• DONNÉES DE L'EXERCICE
************

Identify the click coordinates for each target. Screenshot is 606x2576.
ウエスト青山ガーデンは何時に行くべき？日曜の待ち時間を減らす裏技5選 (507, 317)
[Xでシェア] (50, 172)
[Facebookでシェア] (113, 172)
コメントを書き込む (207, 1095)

************

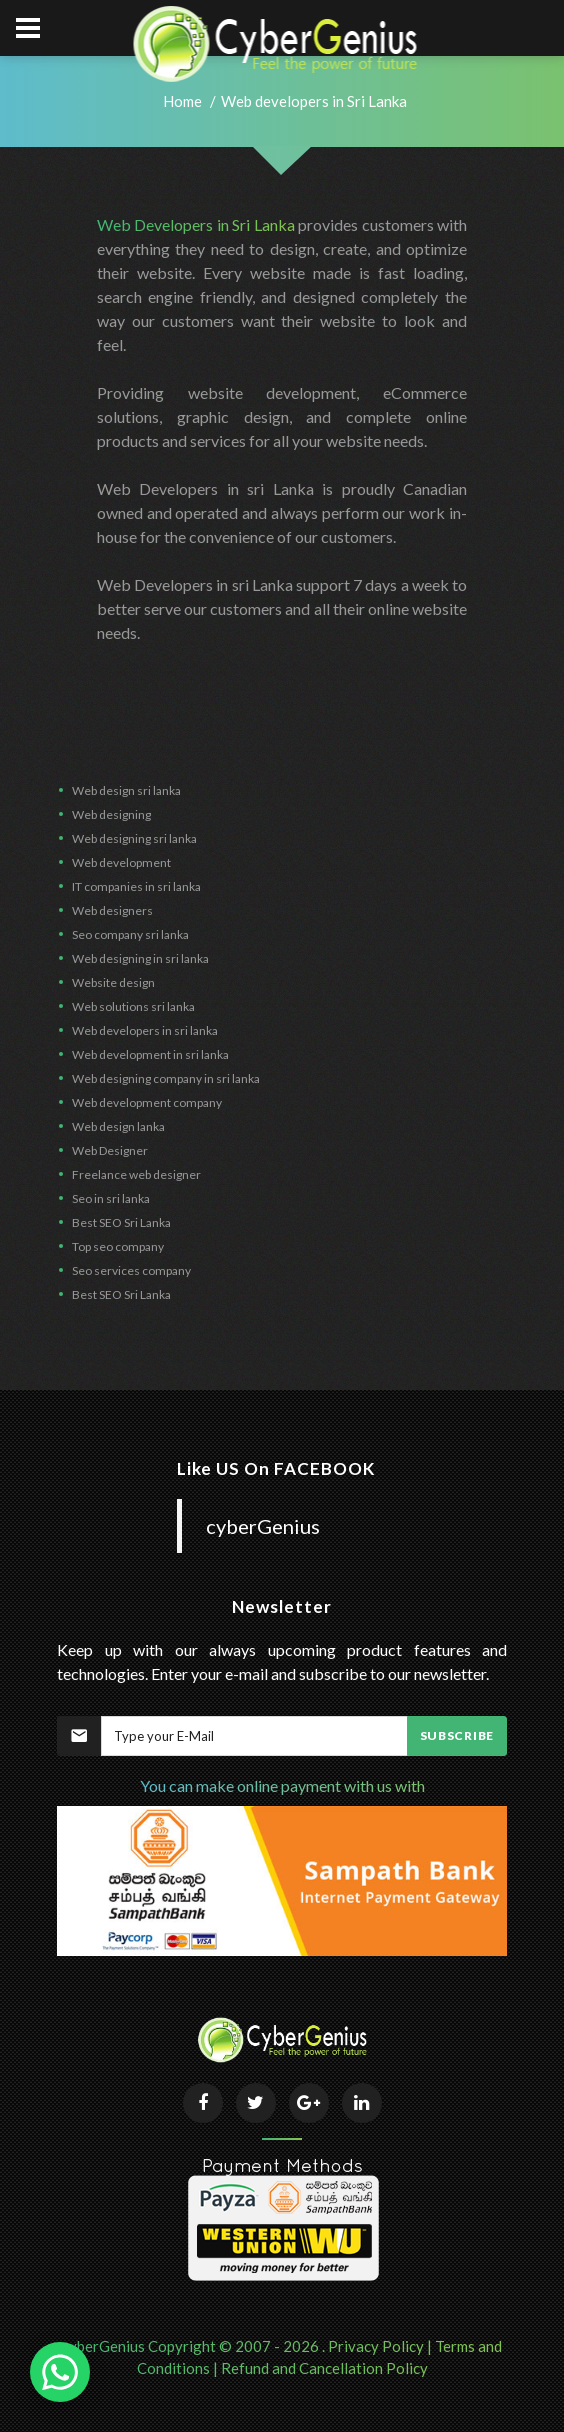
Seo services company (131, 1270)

************

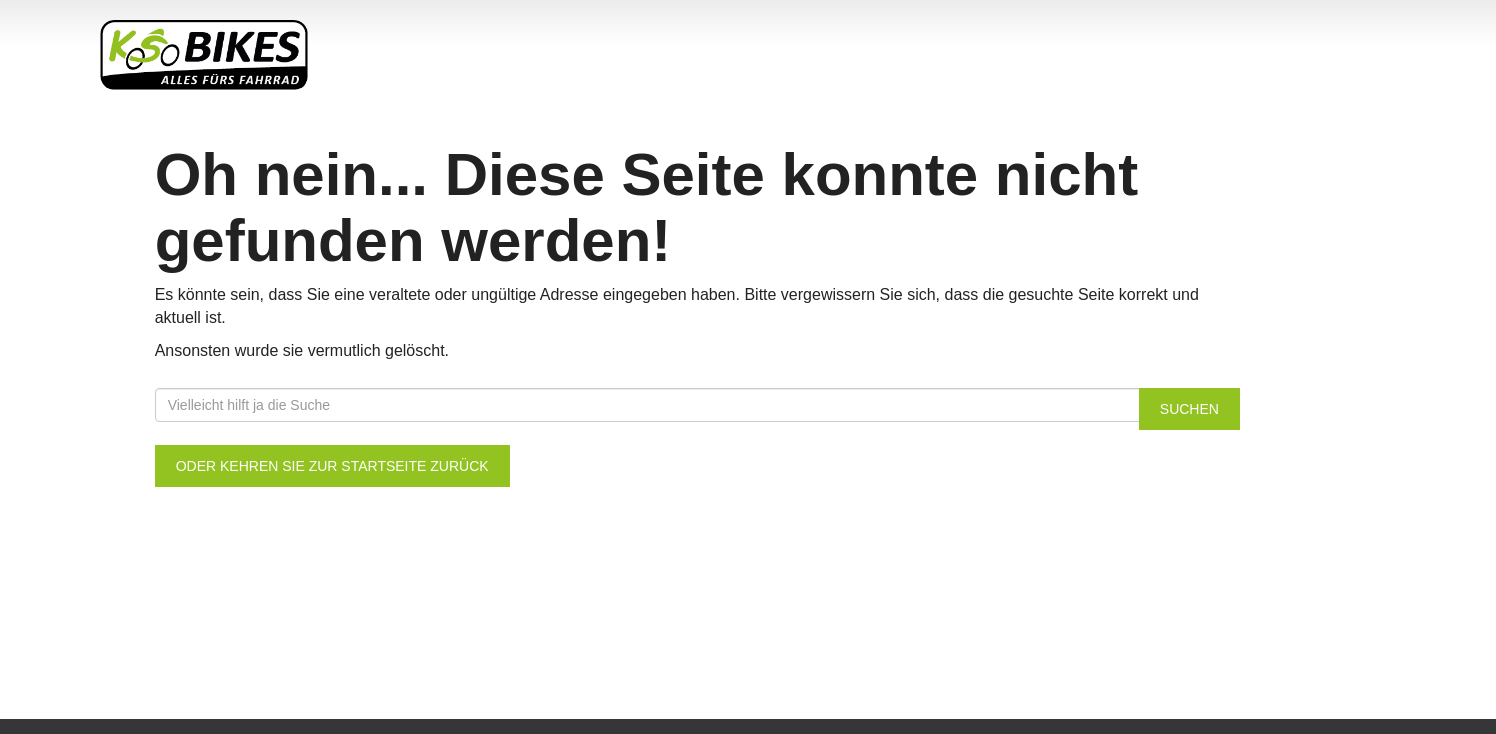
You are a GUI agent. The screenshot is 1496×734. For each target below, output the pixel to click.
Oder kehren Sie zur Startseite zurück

************

• CONSIGNE ÉCRITE
Repérez dans les entrées ci-dessus chaque ligne contenant la chaîne « click » et recopiez-la intégralement, en tenant compte de la casse.

• SOLUTION PROPOSÉE
Identify the click coordinates for each target. Screenshot is 606x2576.
You are a GUI agent. The screenshot is 1496×734. For each target below, output the pixel to click.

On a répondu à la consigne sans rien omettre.